На этом кончались записи в дневнике.
Из них следует, что, несмотря на всю изобретательность дьявола, схема была ежедневно та же: он начинал с того, что соблазнял меня, а затем перечил мне, оставляя меня с тупой болью в самом корне моего состава. Я знал точно, что я хотел сделать и как это сделать, не нарушая чистоты маленькой девочки. В конце концов у меня уже был некоторый опыт за долгие годы обращения с собственной манией. Мне случалось вприглядку обладать испещренными светотенью нимфетками в публичных парках; случалось протискиваться с осмотрительностью гнусного сластолюбца в тот теснейший, теплейший конец городского автобуса, где повисала на ремнях орава школьниц. Но теперь, в продолжение почти трех недель, всем моим жалким ухищрениям чинились препятствия. Виновницей этих препон бывала обычно Гейзиха (которая, да отметит читатель, скорее опасалась, как бы Лолита не получила удовольствия от общения со мной, чем того, чтобы я насладился Лолитой). Дикая страсть, которая разрослась во мне к этой нимфетке – к первой в жизни нимфетке, до которой я, наконец, мог доскрестись неуклюжими, ноющими, робкими когтями, – меня бы несомненно загнала опять в санаторию, кабы дьявол не смекнул, что ему надобно мне дать небольшое удовлетворение, ежели он желает, чтобы я ему еще послужил игралищем.
Читатель также заметил и другое: занятный мираж озера. Было бы логично со стороны мистера Мак-Фатума (как хочу наречь моего дьявола) приготовить мне небольшой гостинец на обетованном бережку, в предусмотренном сосняке. На самом-то деле в затее Гейзихи крылся подвох: она не предупредила меня, что Розочка Гамильтон (прехорошенькая смуглянка) тоже поедет на пикник и что нимфетки будут шептаться в сторонке, и играть в сторонке, и веселиться совершенно отдельно от нас – между тем как мистрис Гейз и ее красавец жилец будут чинно беседовать в полураздетом виде вдали от любопытных глаз.

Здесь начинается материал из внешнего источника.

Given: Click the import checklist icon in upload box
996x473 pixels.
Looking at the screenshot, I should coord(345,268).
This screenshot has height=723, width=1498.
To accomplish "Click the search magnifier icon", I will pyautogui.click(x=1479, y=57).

Глаза все же подсматривали, и языки болтали.
Что за диковинная штука – жизнь! Мы норовим восстановить против себя как раз те силы рока, которые мы хотели бы задобрить. Перед моим приездом моя хозяйка предполагала позвать старую деву по имени Фален (ее мать когда-то служила у Гейзихи в семье кухаркой), чтобы та поселилась с Лолитой и мной, между тем как сама хозяйка, конторщица по натуре, нашла бы себе службу в большом городе. Она представила себе все устройство очень ясно: въезжает сутулый, в очках, герр Гумберт со своими среднеевропейскими сундуками и принимается обрастать пылью в дебрях дома, заслонившись грудой ветхих книг; никем не любимая неказистая дочка находится под строгим присмотром мисс Фален, которая однажды, в 1944 году, уже имела Ло под своим канючим крылом (Ло вспоминала то лето с дрожью возмущения), а мистрис Гейз служит в элегантной фирме. Но довольно незамысловатое происшествие помешало выполнению плана: мисс Фален сломала себе бедро в Саванне (Джоржия) в самый день моего прибытия в Рамздэль.

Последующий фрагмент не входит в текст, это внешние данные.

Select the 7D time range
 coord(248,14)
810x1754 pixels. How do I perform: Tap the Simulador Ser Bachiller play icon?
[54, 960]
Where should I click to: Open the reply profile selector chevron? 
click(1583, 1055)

Воскресный день, после уже описанной субботы, выдался столь же погожий, как предсказывало метеорологическое бюро. Выставив на стул, стоявший за дверью, поднос с остатками моего утреннего завтрака (его полагалось моей доброй квартирохозяйке убрать, когда ей будет удобно), я подкрался к балюстраде площадки в своих потрепанных ночных туфлях (единственное, что есть у меня потрепанного), прислушался и выяснил следующее.
Был опять скандал. Мистрис Гамильтон сообщила по телефону, что у ее дочки «температура». Мистрис Гейз сообщила своей дочке, что, значит, пикник придется отложить. Пылкая маленькая Гейз сообщила большой холодной Гейзихе, что если так, то она не поедет с нею в церковь. Мать сказала: «Отлично» – и уехала одна.
На площадку я вышел сразу после бритья, с мылом в ушах, все еще в белой пижаме с васильковым (не лиловым) узором на спине. Я немедленно стер мыльную пену, надушил волосы на голове и под мышками, надел фиолетовый шелковый халат и, нервно напевая себе под нос, отправился вниз в поисках Лолиты.
Хочу, чтобы мои ученые читатели приняли участие в сцене, которую собираюсь снова разыграть; хочу, чтобы они рассмотрели каждую деталь и сами убедились в том, какой осторожностью, каким целомудрием пропитан весь этот мускатно-сладкий эпизод – если к нему отнестись с «беспристрастной симпатией», как выразился в частной беседе со мной мой адвокат. Итак, начнем. Передо мной – нелегкая задача.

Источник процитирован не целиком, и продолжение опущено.